Cockapoos are also clever and easy to train, which makes them the ideal indoor pet. They don’t shed all over the place and bark their heads off. Owners can expect their outgoing Cockapoos to live for a very long time.
6. Rat Terrier: 15-18 Years
With a background in farming and hunting, the rat terrier commonly lived on family farms in the 1920s and 1930s. The good news is ratties are smart and social, making them very trainable and easy to live with. New pet owners won’t have trouble with them.
Here’s some more great news: The rat terrier seeks adventure and affection. They’re alert, curious and fearless. Plus, they’re loyal, so ratties will grow and stay by your side until the old age of 18 years, according to the American Kennel Club.
5. Mexican Hairless Dog: 13-18 Years
The Xoloitzcuintle has a couple of nicknames, including Xolo and the Mexican hairless dog. It sounds strange, but these dogs are considered sacred. More than 3,000 years ago, Xolos were called the ancient Aztec dog of the gods. Today, Xolos make devoted companions and great watchdogs.
Xolos are widely recognized for their wrinkles, dental abnormalities and, most of all, their lack of hair. However, if you’re “Team No Hair, Don’t Care,” these pups are perfect for you. This hairless pal could be by your side for around 18 years.
4. Chinese Crested Dog: 13-18 Years
A Chinese crested dog has hair on its head, feet and ears. That’s nothing out of the ordinary. However, the rest of its body is hairless, giving it a very unique appearance. If you want a pet that rarely sheds, take a look at these (almost) naked pups.
Chinese crested dogs easily adapt to different homes, making them the ideal pet for dog lovers in the city, country or middle of nowhere. They also like to exercise but don’t demand too much of it, making them easy pets for busy owners. Want more great news? These loving partners live as long as 18 years.
3. New Guinea Singing Dog: About 18 Years
A singing canine? The New Guinea Singing Dog is a rare breed. As the name implies, they are originally from Papua New Guinea. For almost 50 years, scientists have debated whether they should be classified as domestic dogs, feral dogs or wild dogs.
Currently, they live in the mountains and forests. However, they’re not alone. Some of the native people keep them as pets. Breeding enthusiasts also treat them as their own dogs. These canines are extra-special because of their unique howls.
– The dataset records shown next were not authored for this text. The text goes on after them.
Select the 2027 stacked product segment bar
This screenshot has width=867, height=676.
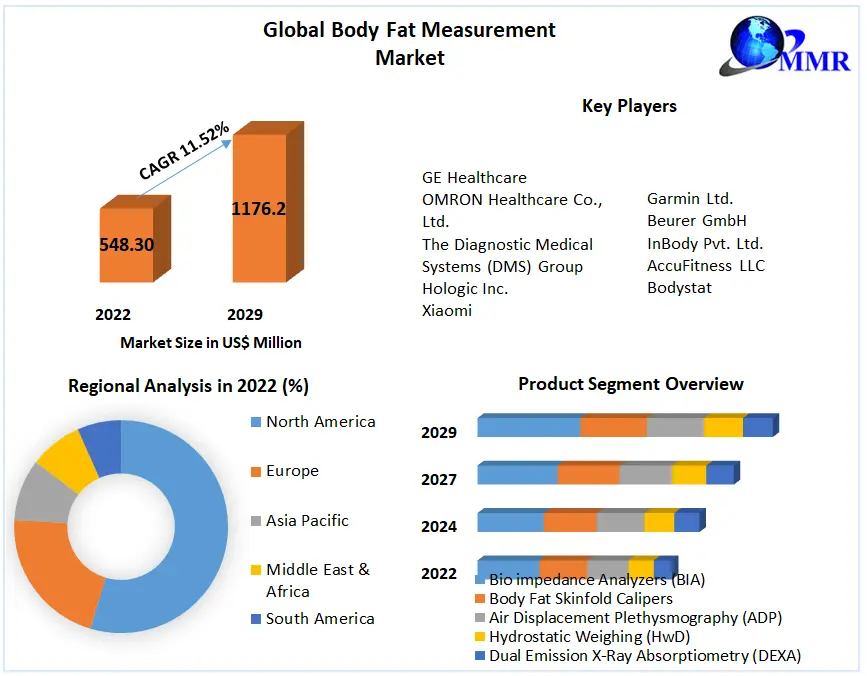click(606, 474)

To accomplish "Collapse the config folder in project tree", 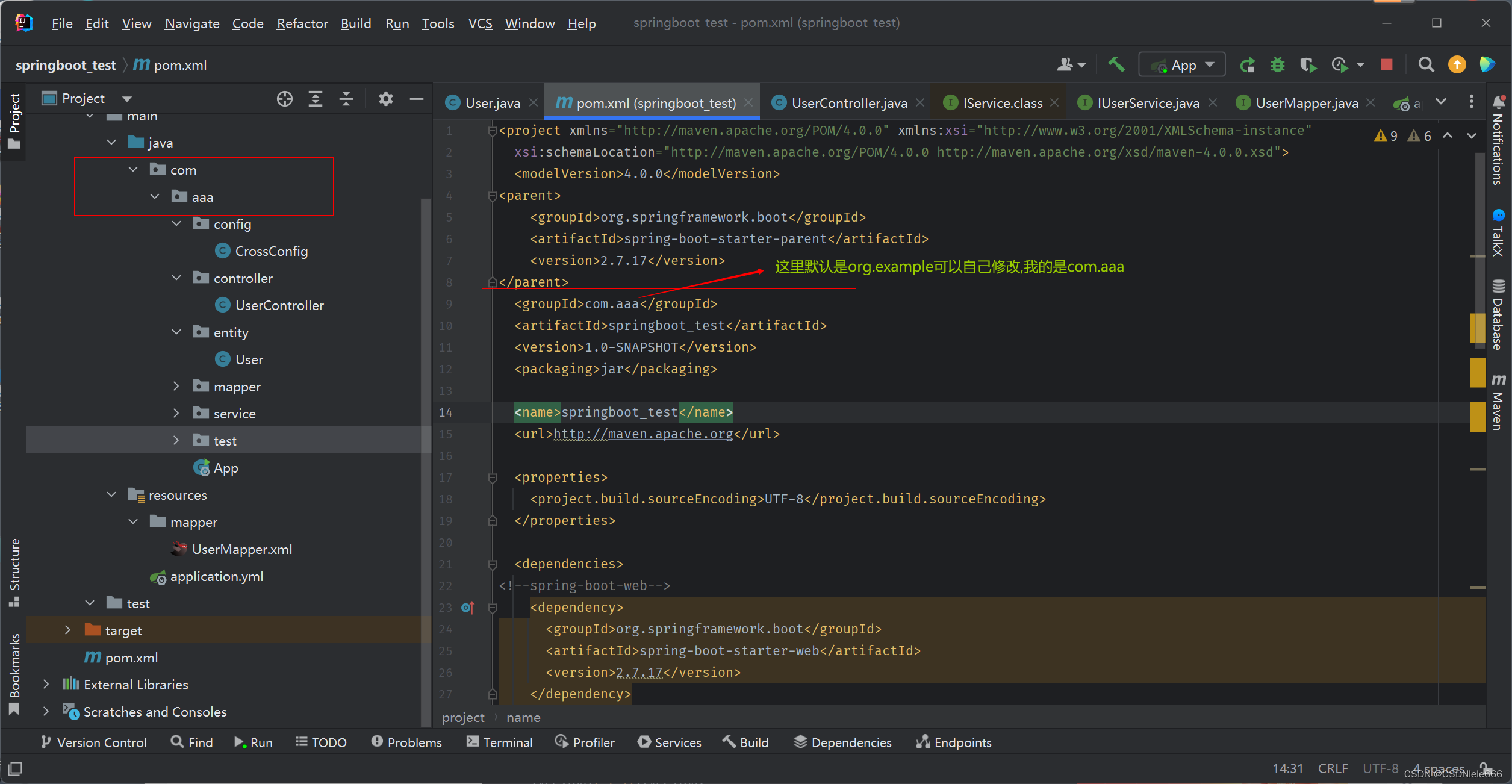I will [176, 223].
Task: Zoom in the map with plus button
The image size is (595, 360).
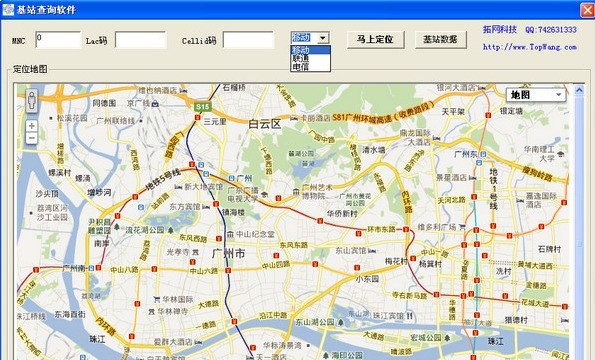Action: point(31,126)
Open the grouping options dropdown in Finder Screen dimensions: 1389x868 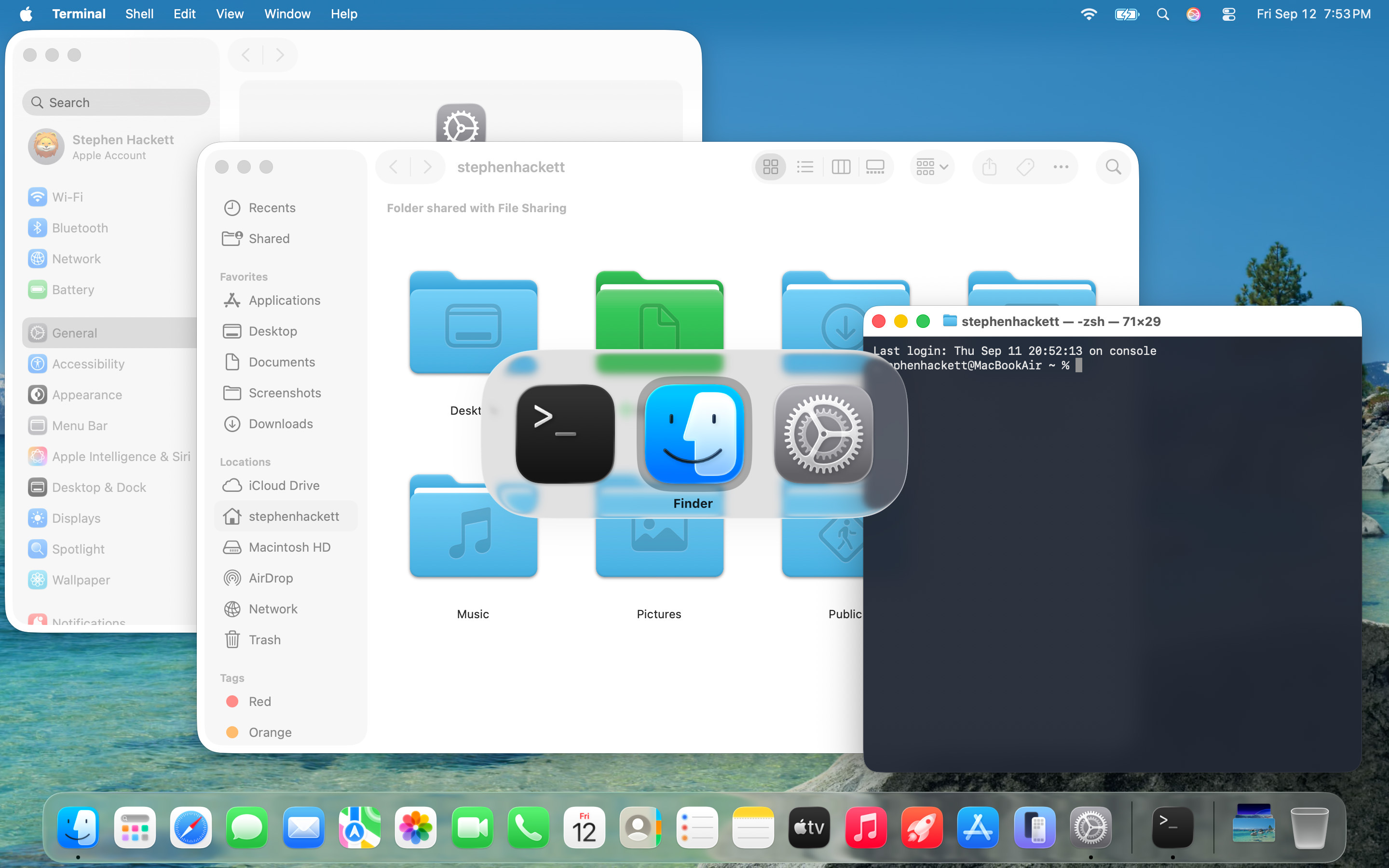tap(931, 166)
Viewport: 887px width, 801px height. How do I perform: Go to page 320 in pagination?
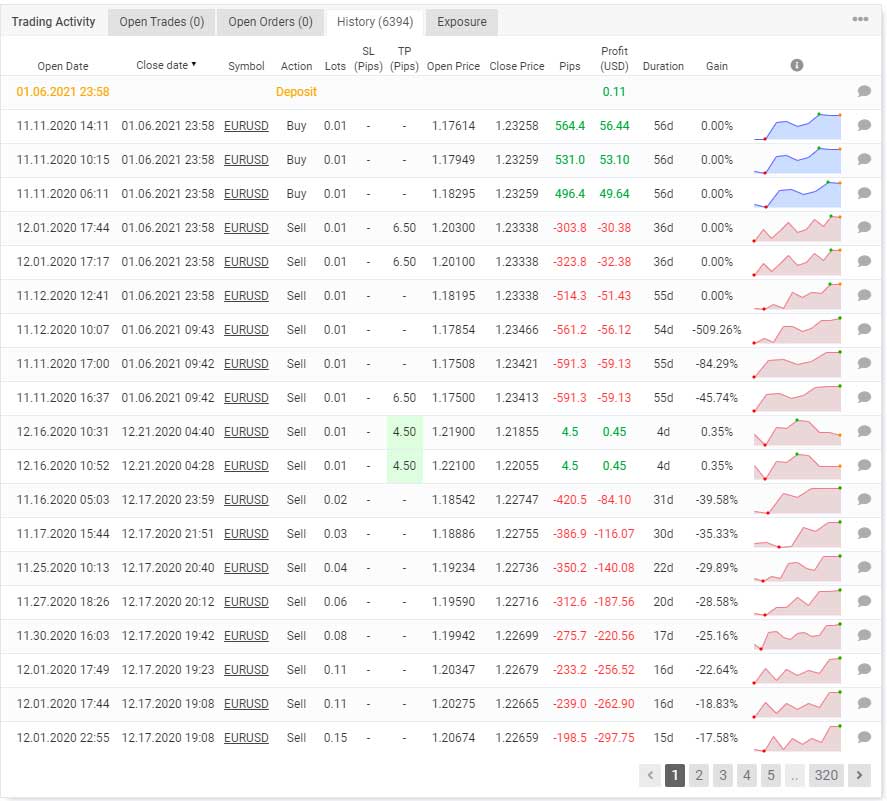[x=826, y=775]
2. Coton de Tulear: 15-19 Years
The Coton de Tulear resembles a stuffed animal, but it’s a real dog breed. This unbelievable canine has an even more unbelievable origin story. According to tales, the Coton came from little white dogs that swam to an isolated island following a shipwreck.
These cotton ball dogs have truly great personalities. They’re described as clever, fun, active, friendly, vocal and easy to train. Doesn’t that sound lovely? The good news is this: You can enjoy a Coton’s beautiful company for 15 to 19 years.
1. Chihuahua: 12-20 Years
Out of all the dog breeds, Chihuahuas are the smallest when it comes to size. However, they have a lot to brag about. Chihuahuas are one of the longest living dog breeds, with a life expectancy of up to 20 years.
Many people wonder why Chihuahuas are always shivering, but the dogs have very few health problems. These tiny sidekicks tend to shake in cold weather or in front of someone they don’t know. Despite the shaking, Chihuahuas are devoted, energetic and brave.